5 replies to this topic

[graduate student]

Hi,

I am trying to separate 745bp, 646bp, and 655bp fragments (from a PCR reaction) on an agarose gel. I've
separated the 745bp fragment but the other two fragments are not separating on a 2.5%
agarose gel (15cm by 15cm), running at 55V for 3.5 hours. I also want a crisp band because I am
planning to cut these fragments out and extract the DNA for sequencing. I heard running the gel at lower voltage overnight can give you blurry bands. If I run it on a polyacrylamide gel, how would I extract the DNA?   Any suggestions? Please and thank you!

[phage434]

You could try a range of restriction enzymes, some of which may cut one but not the other band.

[graduate student]

Sorry, I forgot to mention that these fragments are splice variants of the gene. There could be other splice variants within this gene that haven't been discovered. So, finding a restriction enzyme to specifically digest one of the band maybe impossible since I don't know the sequence of the splice variant.

[phage434]

I was suggesting random search, not a designed approach.  With the length of your sequence, I'd start with 4 bp cutters.  You could reduce search time by using a mix of enzymes in each trial.

[TJG]

[quote name='graduate student' date='Dec 4 2009, 08:02 PM' post='49663']
Hi,

I think it is a pretty much impossible task to separate 646 and 655 bp fragments by agarose.  You just can’t get fine enough resolution in that size range, regardless of the percentage gel used.

### DATA SEGMENT

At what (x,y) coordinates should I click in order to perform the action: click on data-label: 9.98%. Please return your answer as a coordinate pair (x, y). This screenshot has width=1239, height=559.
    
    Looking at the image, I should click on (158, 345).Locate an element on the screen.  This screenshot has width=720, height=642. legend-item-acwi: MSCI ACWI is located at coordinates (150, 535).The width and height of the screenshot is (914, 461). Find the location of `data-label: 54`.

### WHAT TO DO
A) List the fragment sizes in base pairs that the forum thread on separating PCR fragments mentions.
B) From the forum thread on separating PCR fragments, extract the passage from "I am trying" to "the other band.".

### EXPECTED RESPONSES
A) 745bp, 646bp, 655bp

B)
I am trying to separate 745bp, 646bp, and 655bp fragments (from a PCR reaction) on an agarose gel. I've
separated the 745bp fragment but the other two fragments are not separating on a 2.5%
agarose gel (15cm by 15cm), running at 55V for 3.5 hours. I also want a crisp band because I am
planning to cut these fragments out and extract the DNA for sequencing. I heard running the gel at lower voltage overnight can give you blurry bands. If I run it on a polyacrylamide gel, how would I extract the DNA?   Any suggestions? Please and thank you!

[phage434]

You could try a range of restriction enzymes, some of which may cut one but not the other band.